In this respect, the Russian political right does not represent the mainstream of the Trumpist intellectual right. Yet some of its ideas resonate with fringier figures. One strain of right-wing, post-liberal thought in America is integralism. Its adherents argue for the unification of the Catholic church with the state. Some, like Patrick Deneen, a critic of liberalism and professor at Notre Dame University, argue for “aristopopulism”—replacement of rule of the current, decadent elite with a different elite with the right politics.
American thinkers affiliated with the so-called “Dark Enlightenment” or “neo-reactionary movement” are more straightforward in arguing against egalitarianism and democracy. Curtis Yarvin, one such thinker, has called for an American monarchy that would be run by a dictator-president, a figure sometimes referred to more politely as a “national CEO”. Vice-President J.D. Vance has approvingly cited Mr Yarvin’s work, though not the monarchic aspects of his outlook. Recently Mr Vance greeted him at a party by saying, in jest, “Yarvin, you reactionary fascist!”
There are other discordances, too. Western national conservatives aim to defend the nation-state from globalism, whereas the sacred object for Mr Dugin (and Mr Putin) is the Russian civilisation-state, which transcends Westphalian borders. “They describe me as ultranationalist, but I am not nationalist at all!” Mr Dugin told Mr Greenwald in his interview.
Mr Dugin’s works are suffused in the precepts of Traditionalism, an esoteric school that argues that religions are all aspects of one single Tradition. For that reason, he is partial to Sufiism and often admiring of Iranian theocracy, which most on the Western right see as the enemy. Steve Bannon, a former adviser to Mr Trump, has also cited Traditionalist thinkers like Julius Evola; he and Mr Dugin spent eight hours speaking to each other in a hotel in Rome in 2018, writes Benjamin Teitelbaum in his book “War for Eternity”. Mr Bannon “has been arguing that the United States and Russia are both Christian and nationalist in their essence,” says Mr Teitelbaum. He argues this is a prelude to a new Republican conception of American identity based on rootedness and peoplehood rather than personal liberty and free markets. The alignment with Russian thinkers remains possible because, in Mr Dugin’s words, “all that is anti-liberal is good.”

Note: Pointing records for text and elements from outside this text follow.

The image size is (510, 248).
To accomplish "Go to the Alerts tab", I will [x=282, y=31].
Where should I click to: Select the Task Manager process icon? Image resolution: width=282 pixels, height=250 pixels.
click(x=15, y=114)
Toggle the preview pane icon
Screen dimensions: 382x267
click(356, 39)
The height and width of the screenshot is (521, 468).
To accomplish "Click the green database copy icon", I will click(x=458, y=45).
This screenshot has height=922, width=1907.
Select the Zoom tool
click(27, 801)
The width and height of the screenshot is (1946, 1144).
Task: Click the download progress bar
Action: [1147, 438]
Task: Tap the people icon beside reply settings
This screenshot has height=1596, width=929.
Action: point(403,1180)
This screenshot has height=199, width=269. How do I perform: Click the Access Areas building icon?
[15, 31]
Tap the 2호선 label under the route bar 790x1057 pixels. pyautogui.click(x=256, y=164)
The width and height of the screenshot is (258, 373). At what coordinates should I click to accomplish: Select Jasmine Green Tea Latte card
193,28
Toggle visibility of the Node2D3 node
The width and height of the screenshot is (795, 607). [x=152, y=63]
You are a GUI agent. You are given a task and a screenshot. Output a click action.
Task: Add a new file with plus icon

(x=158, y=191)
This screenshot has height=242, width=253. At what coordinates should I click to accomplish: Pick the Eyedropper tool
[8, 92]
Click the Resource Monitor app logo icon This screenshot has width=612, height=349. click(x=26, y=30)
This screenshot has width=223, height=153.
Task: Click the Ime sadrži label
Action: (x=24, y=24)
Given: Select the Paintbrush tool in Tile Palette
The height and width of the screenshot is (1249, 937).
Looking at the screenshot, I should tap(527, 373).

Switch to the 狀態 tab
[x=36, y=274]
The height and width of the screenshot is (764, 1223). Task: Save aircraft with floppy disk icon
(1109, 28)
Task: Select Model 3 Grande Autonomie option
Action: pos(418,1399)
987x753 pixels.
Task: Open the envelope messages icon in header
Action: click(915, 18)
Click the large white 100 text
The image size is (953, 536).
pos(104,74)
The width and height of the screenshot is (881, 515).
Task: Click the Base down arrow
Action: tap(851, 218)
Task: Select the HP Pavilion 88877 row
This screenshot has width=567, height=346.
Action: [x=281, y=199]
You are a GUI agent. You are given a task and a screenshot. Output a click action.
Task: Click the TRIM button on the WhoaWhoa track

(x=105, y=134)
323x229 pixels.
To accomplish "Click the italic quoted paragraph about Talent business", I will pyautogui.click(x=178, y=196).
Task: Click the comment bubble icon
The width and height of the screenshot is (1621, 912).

Democrats managed to convince themselves that Mr Trump was an asset of Russian intelligence and that Mr Putin’s election interference secured him a presidential victory in 2016. There has been no convincing evidence presented for either contention. But that gave them an excuse to underestimate the potency of Trumpism—until it triumphed again in 2024, this time with a popular-vote victory. This experience may have brought Mr Trump and Russia closer: “Putin went through a hell of a lot with me. He went through a phony witch hunt,” Mr Trump said in passing during his dressing down of Volodymyr Zelensky in the Oval Office. Having falsely called Russification once before, liberals may be missing something more serious and under way in plain sight.” [1]
1. To Russia with love. The Economist; London Vol. 454, Iss. 9440, (Mar 22, 2025): 29, 30.